The same had been done in Judaism, where, for example, the temple priests cast out (or excommunicated) the man whom Jesus had healed of blindness (John 9:34). Those that were cast out were considered “sinners” and barred from worshiping in the temple. Those priests did not act according to the will of God, but thought that God had given them the authority to act according to their own understanding (i.e., the traditions of men).
The church followed the lead of the church in the wilderness, not realizing that their abhorrence of manna had disqualified them from knowing the will of God.
The overcomers, however, are those who know the truth when they hear it. They love the word of God because they love Christ who is the Word made flesh. Whoever does not love the word of God does not really know Christ either. One must know the written word (Bible) by the revelation of the word. To put it in legal terms, one must eat clean spiritual food. One must eat (read or hear) the Scripture and then chew the cud (Leviticus 11:3) in order to allow the Holy Spirit to turn it from flesh to spirit—or from a carnal, mental exercise into revelation.
In this way the overcomers have access to the hidden manna that is in the Ark of the Covenant.
The White Stone
As we quoted earlier, Revelation 2:17 also says that the overcomers will be given “a white stone.” When judges met to decide a case, it was customary to cast their ballots for guilt or innocence by using either a white stone or a black stone. A white stone signified innocence. A black stone indicated guilt.
Here God gives the overcomers a white stone. Once again, this implies that the church as a whole did NOT receive a white stone, but rather a black stone. The guilty verdict is seen in the warning to the church and the call to repentance (Revelation 2:17).
The New Name
The white stone given to an overcomer has “a new name written on the stone.” What name is this? We are not told, and the name is deliberately veiled, for “no one knows but he who receives it.”
I believe that it is the name of the New Creation Man that has been begotten in us by the word of God. It is one’s spiritual name, the name that is recognized in the heavenly record as a son of God. Hence, 1 Peter 2:4, 5 calls us “living stones” in the spiritual temple that God is constructing. Each living stone is a piece of the foundation stone of this temple (Ephesians 2:20).
Our “old man,” that is, the fleshly man, was named at birth. Even so, our “new man” also has a name that is known only by divine revelation. The purpose of a name is to reveal one’s nature. Names were thus given and sometimes changed later to testify of a change in one's life. Stephen is the name given to my Adamic man, but the name of my Spirit-begotten New Creation Man is different. So it is with all of us, if indeed we have been begotten of God.
Each person is responsible to know who they are in Christ, their calling, their purpose on earth, and their destiny. They need to know their place in the body of Christ and their place in the temple of God.
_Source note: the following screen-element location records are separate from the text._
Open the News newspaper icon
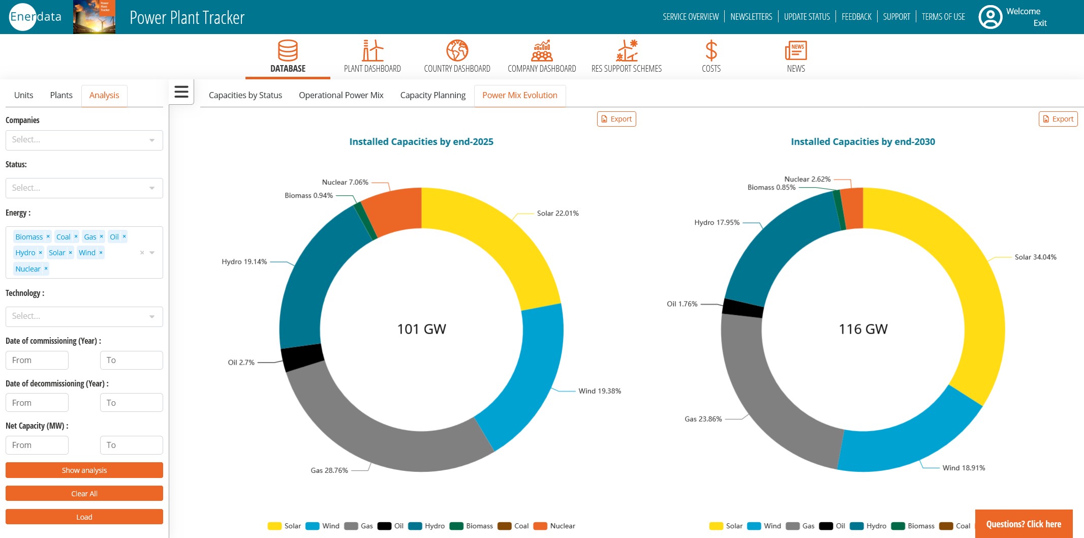Screen dimensions: 1084x538 point(796,51)
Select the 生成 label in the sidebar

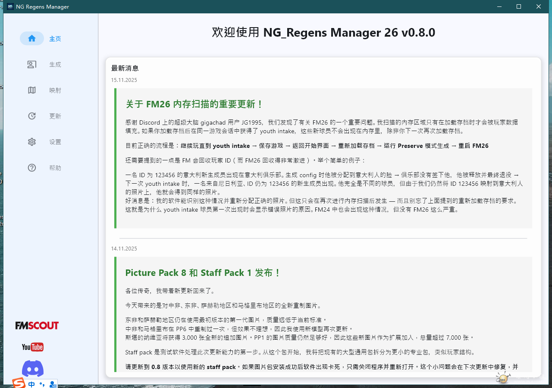point(55,65)
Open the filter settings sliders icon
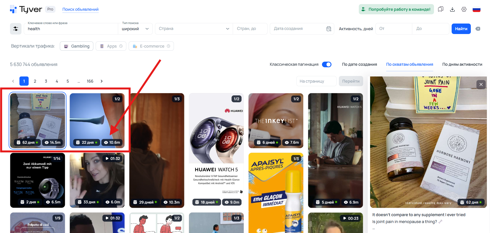This screenshot has height=233, width=490. click(x=16, y=29)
All of this is revealed in their new name.
I believe that our new name is revealed by the name of our angel (or angels), those who are assigned to minister through us to the world at large. Angels are messengers of the word of God. At least one angel is assigned to all of us, but in many cases they remain as external helpers or protectors. It is only when we absorb them and become one with them that we take on the nature of our angel and begin to manifest the word (name) that is in that angel.